**TO DO**
The lines to copy run from the one containing "The width and" to the end of the listing. Please write them out exactly, minus the pictures.

**RECORDS SHOWN**
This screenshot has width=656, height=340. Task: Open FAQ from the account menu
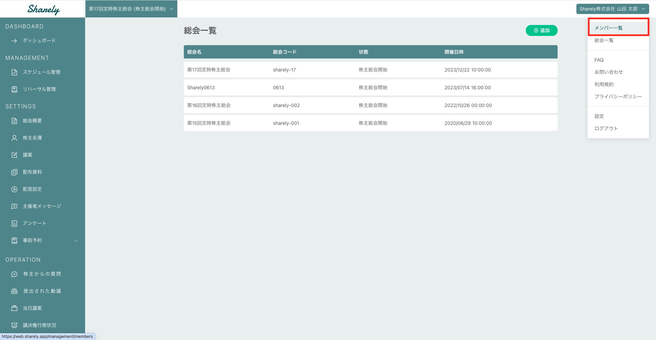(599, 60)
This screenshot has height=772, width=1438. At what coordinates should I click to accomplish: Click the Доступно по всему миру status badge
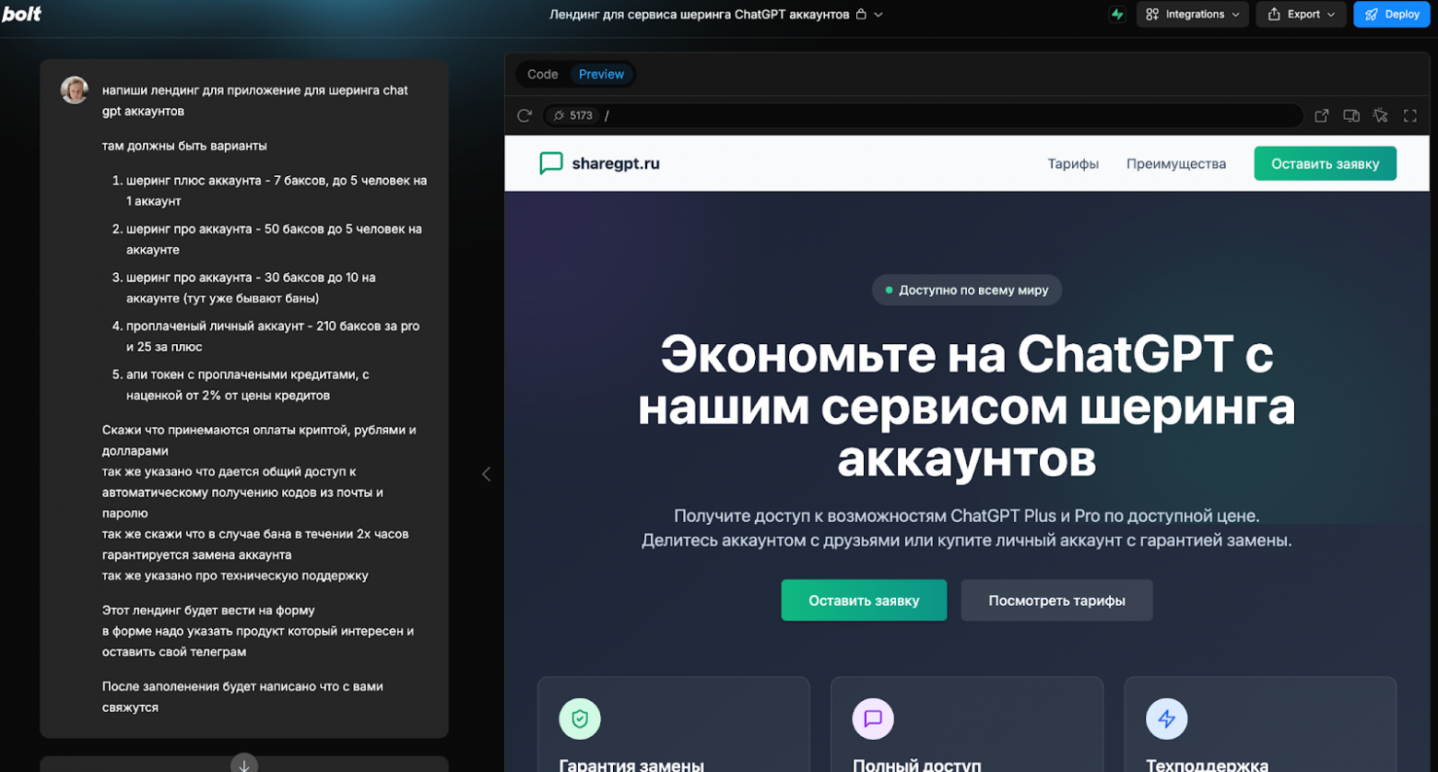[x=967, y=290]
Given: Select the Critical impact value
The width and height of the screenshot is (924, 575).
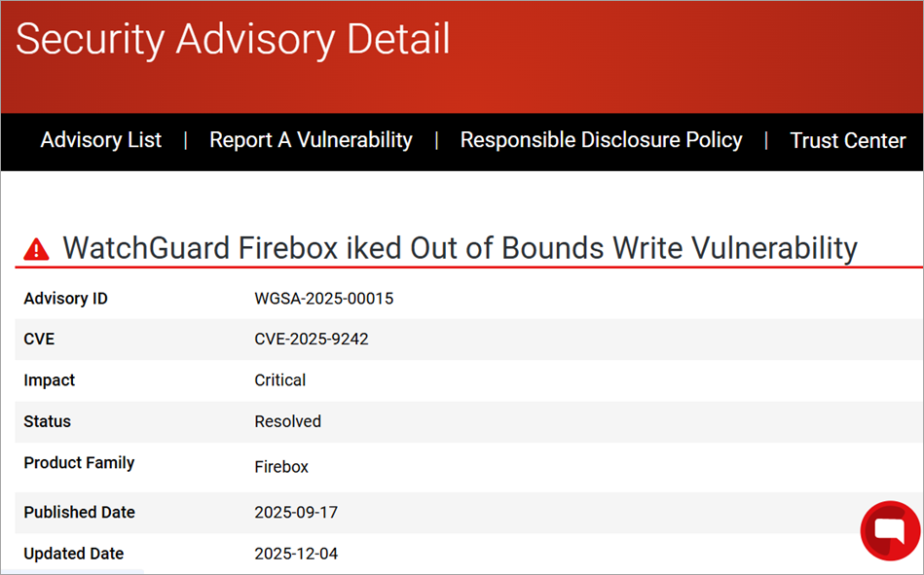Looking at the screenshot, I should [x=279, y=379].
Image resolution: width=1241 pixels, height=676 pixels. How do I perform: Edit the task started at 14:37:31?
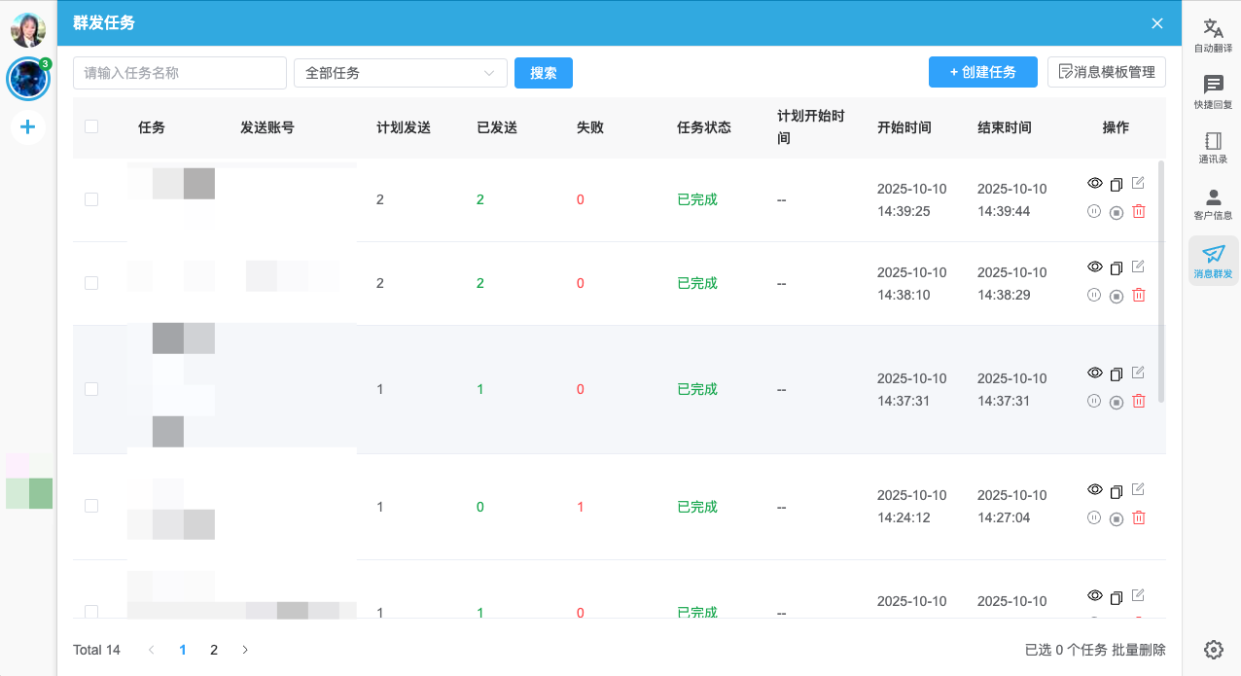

**REPLY TO THE TASK**
The width and height of the screenshot is (924, 575).
Looking at the screenshot, I should [x=279, y=379].
Image resolution: width=1241 pixels, height=676 pixels. How do I perform: Edit the task started at 14:37:31?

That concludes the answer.